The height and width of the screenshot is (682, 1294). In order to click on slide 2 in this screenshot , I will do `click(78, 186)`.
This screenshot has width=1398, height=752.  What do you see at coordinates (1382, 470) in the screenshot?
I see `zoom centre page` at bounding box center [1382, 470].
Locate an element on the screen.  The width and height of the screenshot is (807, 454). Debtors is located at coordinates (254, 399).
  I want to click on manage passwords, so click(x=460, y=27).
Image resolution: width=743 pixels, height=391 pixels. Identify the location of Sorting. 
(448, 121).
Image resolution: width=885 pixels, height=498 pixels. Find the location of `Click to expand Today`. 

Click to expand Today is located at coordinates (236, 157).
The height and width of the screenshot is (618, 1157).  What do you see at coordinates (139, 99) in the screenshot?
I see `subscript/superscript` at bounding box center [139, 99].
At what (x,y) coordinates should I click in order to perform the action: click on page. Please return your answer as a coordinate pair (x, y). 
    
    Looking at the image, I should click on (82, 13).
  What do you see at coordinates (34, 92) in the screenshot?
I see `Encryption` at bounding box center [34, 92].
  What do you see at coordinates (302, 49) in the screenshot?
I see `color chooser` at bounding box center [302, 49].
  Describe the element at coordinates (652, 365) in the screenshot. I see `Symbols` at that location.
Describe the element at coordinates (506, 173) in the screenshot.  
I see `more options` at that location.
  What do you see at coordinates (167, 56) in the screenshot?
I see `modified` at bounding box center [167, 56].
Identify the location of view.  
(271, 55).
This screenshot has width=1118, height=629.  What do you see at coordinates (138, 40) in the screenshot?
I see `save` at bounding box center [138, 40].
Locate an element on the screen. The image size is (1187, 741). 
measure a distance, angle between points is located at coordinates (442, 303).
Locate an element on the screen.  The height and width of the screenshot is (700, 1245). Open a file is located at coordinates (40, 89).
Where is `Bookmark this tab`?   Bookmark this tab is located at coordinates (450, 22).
• • • • • • •
= Aim =
Copy out, word for word, everything in the data above from the line containing "Image resolution: width=743" down to the end of the data, both ends included.

= Task solution =
Image resolution: width=743 pixels, height=391 pixels. Identify the location of Sorting. 
(448, 121).
Image resolution: width=885 pixels, height=498 pixels. Find the location of `Click to expand Today`. 

Click to expand Today is located at coordinates (236, 157).
The height and width of the screenshot is (618, 1157).  What do you see at coordinates (139, 99) in the screenshot?
I see `subscript/superscript` at bounding box center [139, 99].
At what (x,y) coordinates should I click in order to perform the action: click on page. Please return your answer as a coordinate pair (x, y). 
    
    Looking at the image, I should click on (82, 13).
  What do you see at coordinates (34, 92) in the screenshot?
I see `Encryption` at bounding box center [34, 92].
  What do you see at coordinates (302, 49) in the screenshot?
I see `color chooser` at bounding box center [302, 49].
  Describe the element at coordinates (652, 365) in the screenshot. I see `Symbols` at that location.
Describe the element at coordinates (506, 173) in the screenshot.  
I see `more options` at that location.
  What do you see at coordinates (167, 56) in the screenshot?
I see `modified` at bounding box center [167, 56].
Identify the location of view.  
(271, 55).
This screenshot has width=1118, height=629.  What do you see at coordinates (138, 40) in the screenshot?
I see `save` at bounding box center [138, 40].
Locate an element on the screen. The image size is (1187, 741). 
measure a distance, angle between points is located at coordinates (442, 303).
Locate an element on the screen.  The height and width of the screenshot is (700, 1245). Open a file is located at coordinates (40, 89).
Where is `Bookmark this tab`?   Bookmark this tab is located at coordinates (450, 22).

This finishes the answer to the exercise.